Judywawira · November 20, 2017, 11:12pm

@jeremy could you spend some time showing us how to use a csv with multiple rows for labels to create the data … mine seems to fail with this error which resolves when the training is based on a csv with one column …that is the bone age …

jeremy · November 21, 2017, 12:21am

I’ll try @Judywawira, although it’s possible we may not get to this until part 2. It’s a somewhat advanced topic, and not something that we’ve built in fastai just yet.

rsrivastava · November 26, 2017, 3:29am

I am just trying to copy the class lecture but getting too many values of unpack error.

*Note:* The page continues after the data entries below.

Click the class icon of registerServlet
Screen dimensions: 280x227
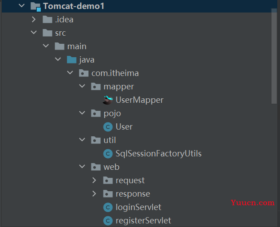coord(108,221)
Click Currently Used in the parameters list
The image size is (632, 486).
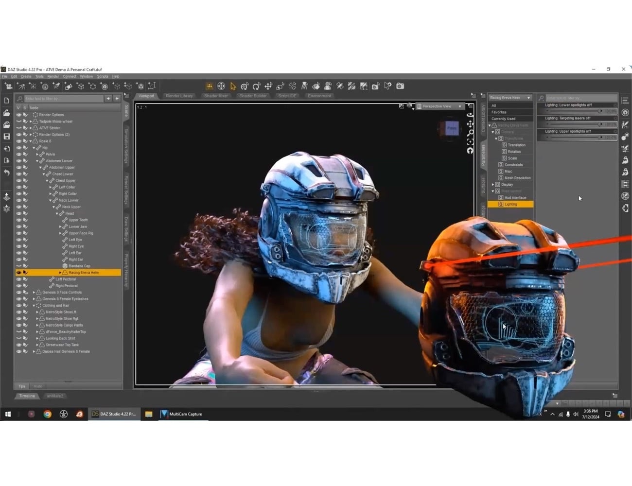tap(506, 118)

My jupyter notebook is attached.StoreSalePrediction.pdf (160.5 KB)

ecdrid · November 26, 2017, 5:39am

Because proc_df can either return 3 or 4

https://github.com/fastai/fastai/blob/master/fastai/structured.py

x , y, nas, mapper

Returns:
    --------
    [x, y, nas, mapper(optional)]:
        x: x is the transformed version of df. x will not have the response variable
            and is entirely numeric.
        y: y is the response variable
        nas: returns a dictionary of which nas it created, and the associated median.
        mapper: A DataFrameMapper which stores the mean and standard deviation of the corresponding continous
        variables which is then used for scaling of during test-time.

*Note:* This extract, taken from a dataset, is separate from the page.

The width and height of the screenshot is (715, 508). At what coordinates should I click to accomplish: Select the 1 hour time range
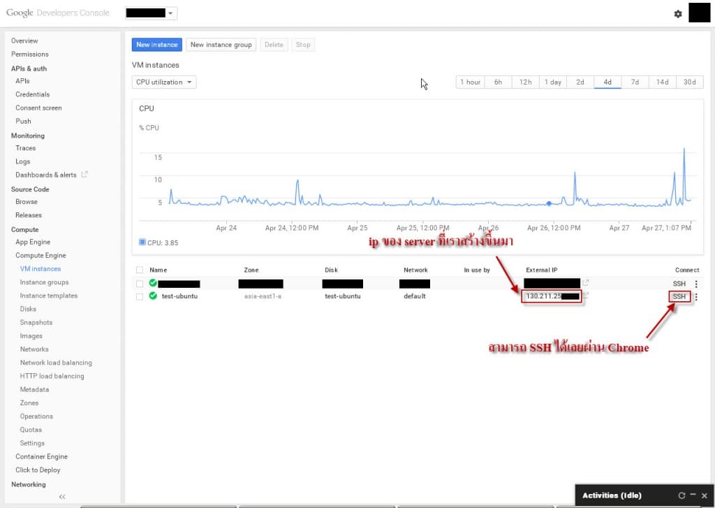470,82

rsrivastava · November 27, 2017, 1:57am

Thanks so much Aditya!! I really appreciate your input.

ecdrid · November 27, 2017, 5:21am

It’s my pleasure mam…

rikiya · November 27, 2017, 1:39pm

Here is a blog post with solution from the winning team of bone age challenge, FYI.

savannahar68 · February 26, 2019, 5:39am

Yes, this solved the problem,
If you are referring to part 1 Machine learning of FastAI(RandomForest) and trying to use
x, y = prod_df(df_raw, ‘Target’)

Then it’ll throw a error, so instead just add 1 more variable which will catch the columns which were created by proc_df function

x,y,nas = proc_df(df_raw, ‘Target’)

Thank you @ecdrid